In 2012 more than 1 billion of us are doing much of this realignment on a daily basis with our own carefully curated personal Facebook storybooks. This new social diary technology has happened so fast that it has had somewhat of a time-warp effect on our society — it’s almost difficult to remember life pre-Facebook. But as my relationship with Facebook evolves and I become more aware of how it is affecting my life, I have discovered this relationship is composed of a tug-of-war between a left side and a right side.

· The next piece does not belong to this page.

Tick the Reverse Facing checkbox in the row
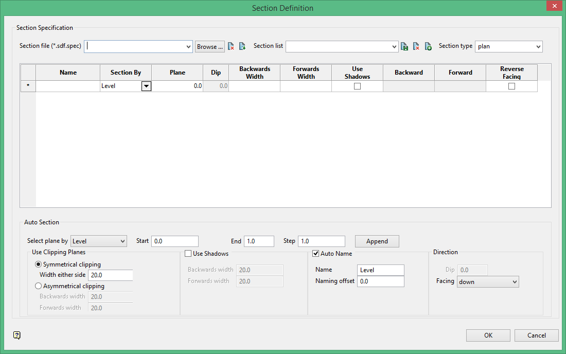point(511,86)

On the left is a diehard appetite to share my life’s narrative with my close friends and family. From my favorite music, to my favorite photographs, to even my own FEELguide stories and discoveries. I am the first to admit that I probably share more than the average person, but this passion for sharing discoveries is connected to a deeper interest in telling my own life story, which I’m convinced is the core motivation for must of us with social network technology.
This left side is coupled with its opposite right side as well, that being the embrace of the mysterious. Life’s truth is not only rooted in the need to tell our life stories, it’s also connected to the mysterious and the unknown. One of poet John Keats’ most memorable insights revolved around what he described as the ideal state of the psyche being what he referred to as negative capability – the ability “of being in uncertainties, mysteries, doubts without any irritable reaching after fact & reason.” Renowned author Joyce Carol Oates echoed Keats when she wrote, “The truth of life is its Mystery.” This comfort with mystery and the unknown, as Maria Papova notes, “is at the heart not only of poetic existence but also of the most rational of human intellectual endeavors, as many of history’s greatest scientific minds have attested. And yet, caught between the opinion culture we live in and our deathly fear of being wrong, we long desperately for absolutism, certitude, and perfect truth.”
In their 1993 book The Spirituality of Imperfection: Storytelling and the Search for Meaning, authors Ernest Kurtz and Katherine Ketcham take a fascinating look at what is arguably the most important dimension of what it means to be human (our inherent imperfection) and the countless ways in which we violate it daily — especially with Facebook. The book is a powerhouse resource which delivers a fascinating wisdom and practical insight into how we can navigate the human condition in a way that empowers, rather than disables, our humanity. “A spirituality of not having all the answers, stories convey the mystery and the miracle — the adventure — of being alive.”
All day I have been captivated by Maxence Cyrin‘s piano cover of Arcade Fire’s gorgeous song “No Cars Go”, which is set to the visuals of Takeshi Kitano’s 1997 film Fireworks (Hana-Bi) about Nishi, a violent and unpredictable police detective who quits the force after a terrible incident results in his partner, Horibe, needing to use a wheelchair. The video follows a wheelchair-bound Horibe as he finds himself alongside a Japanese flower store one day where he has a revelatory experience as he stares into the array of flowers that surround him. In many ways we are all very much like Horibe as we move through our own lives — limited to our mere mortal selves as we reach outwards towards the bounty of flowers that make up our friends and families and everyone we love. In the end, our lives are a delicate dance between public and private; picking the flowers or leaving them be. Share too much and we risk suffocating the mysterious. Share too little and there would never be any fireworks at all.